Editorial

Editorial - Uma nova ordem

Intervenção é o substantivo feminino que significa o ato ou efeito de intervir e indica uma intercessão ou mediação em alguma situação adversa.

No âmbito do direito constitucional, a intervenção federal consiste na quebra da independência de um Estado, através de uma interferência nos seus assuntos internos.

Em alguns casos, a intervenção federal causa a substituição de um prefeito ou governador. A intervenção federal é uma das competências exclusivas do Presidente da República, pois só ele pode decretar e executar a intervenção federal.

A intervenção federal só pode ser declarada para cumprir alguns objetivos (manutenção da integridade nacional) ou quando são verificadas algumas situações (desordem pública), que estão contempladas no artigo 34 da Constituição Federal.

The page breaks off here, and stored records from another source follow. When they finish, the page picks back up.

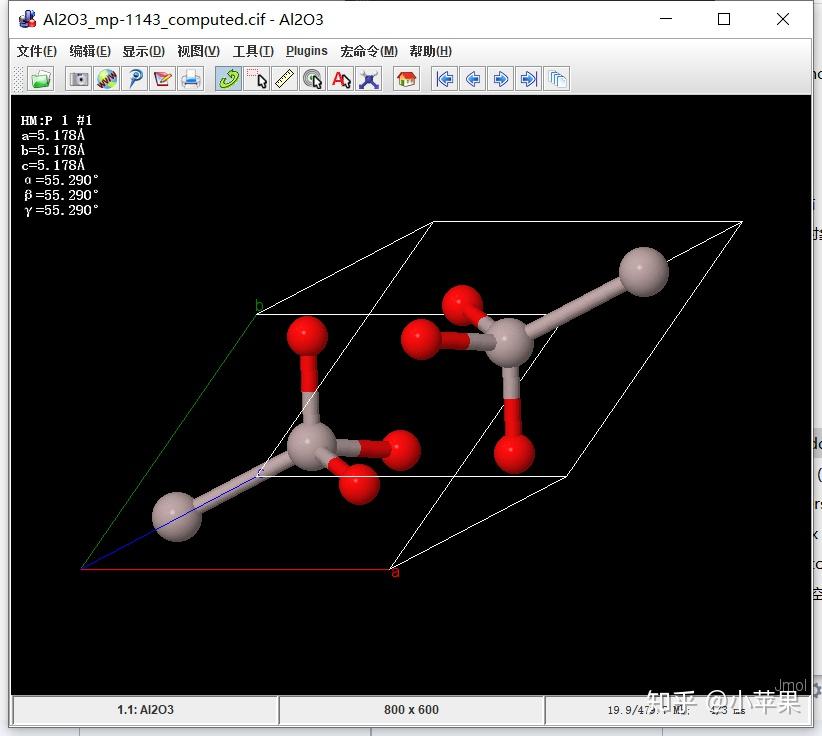Open the 文件(F) menu
This screenshot has height=736, width=822.
pos(37,51)
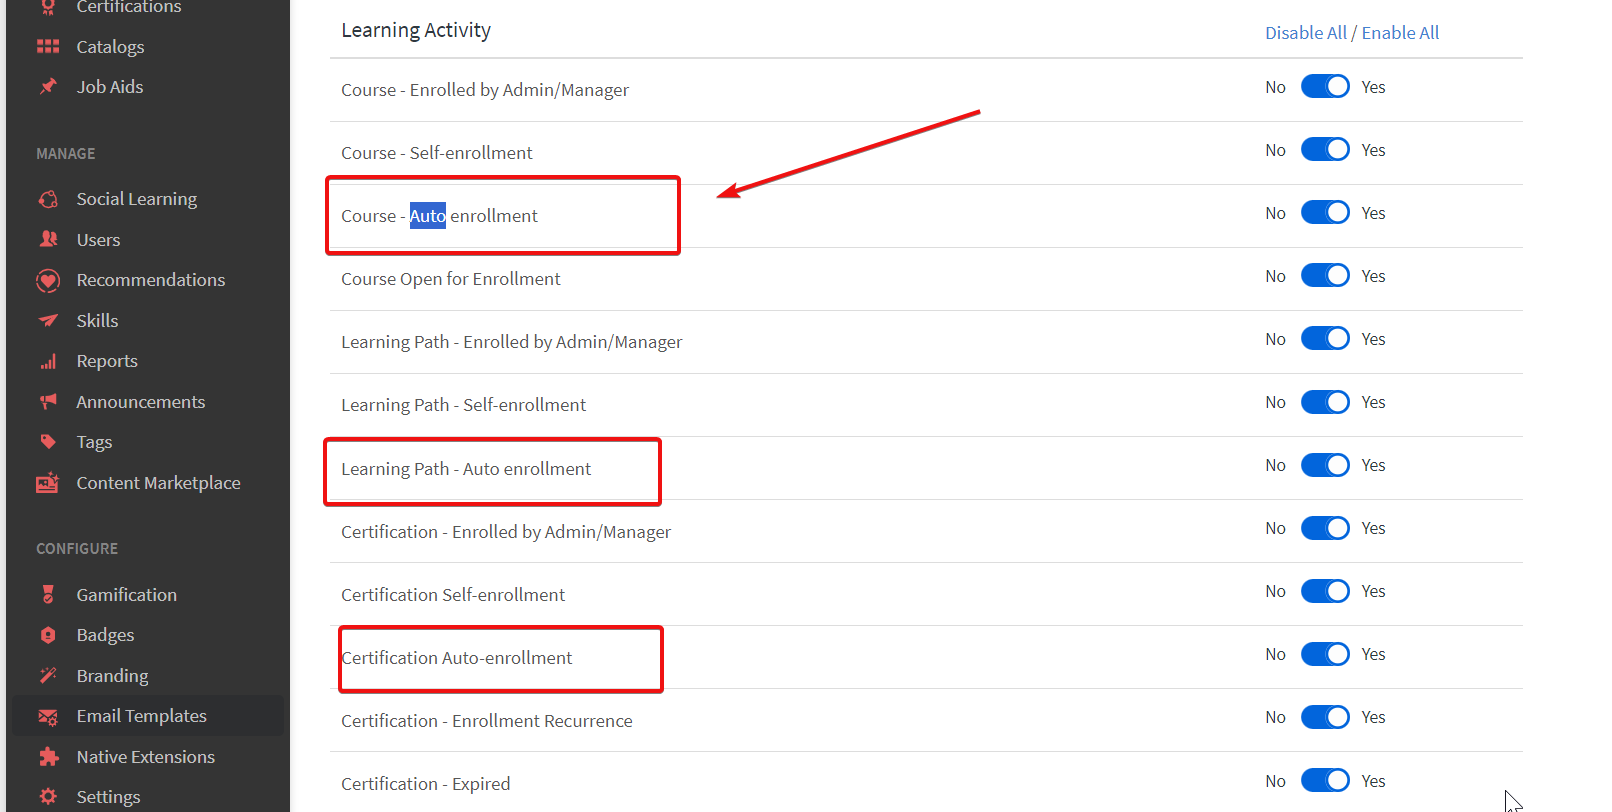
Task: Click the Announcements megaphone icon
Action: [x=48, y=402]
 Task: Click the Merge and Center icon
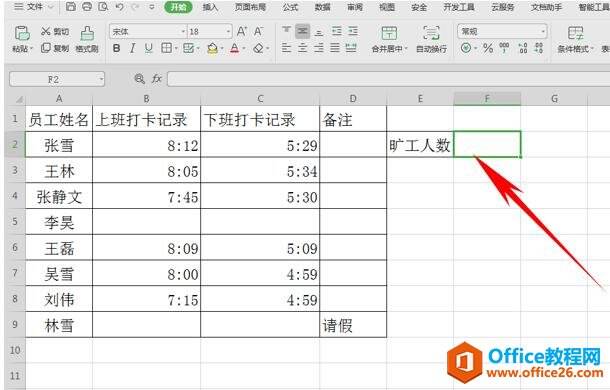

Especificamente no caso do Rio de Janeiro, os generais das Forças Armadas serão os comandantes diretos de seus coronéis das Forças Armadas Terrestres e Aéreas, para delegar-lhes as missões. O Exmo. Sr. Cel. Ivan Cosme de Oliveira Pinheiro, ficará a comandar diretamente todos Delegados de Polícia, assim como todos os Cel. Policiais Militares do Comando Geral ao Secretário de Segurança Pública, que será nomeado em breve.

Haverá mudança em todos os Quartéis das Forças Auxiliares (Policia Militar). Os demais Quartéis de Força Auxiliar que não estão enquadrados como pertencentes a áreas conflagradas como de auto risco ou áreas vermelhas. Serão comandados por Cel. de Infantaria onde os CMTs dos Batalhões e todo o Estado Maior deverá ser co-auxiliador do mesmo em ações operacionais em suas áreas.

O Secretário de Segurança Pública, será denominado Secretário de Estado e será subordinado ao Cel. mais antigo da Coordenação de Operações Avançadas. O secretário receberá diretrizes e ordens do comandante do CML e as mesmas serão repassadas ao coronel mais antigo até chegar na tropa.

É obvio que situações extremas, requerem medidas extremas. Entretanto, a grave situação do Estado do Rio de Janeiro em relação a sua Segurança Pública requer investimentos em infraestrutura (Tecnologia, Equipamentos, Treinamento, Fiscalização) e atuação conjunta do Executivo, Legislativo e Judiciário. Infelizmente, enquanto tratarem a Segurança Pública com medidas paliativas, iremos sofrer com os efeitos danosos da Síndrome do Cobertor Curto.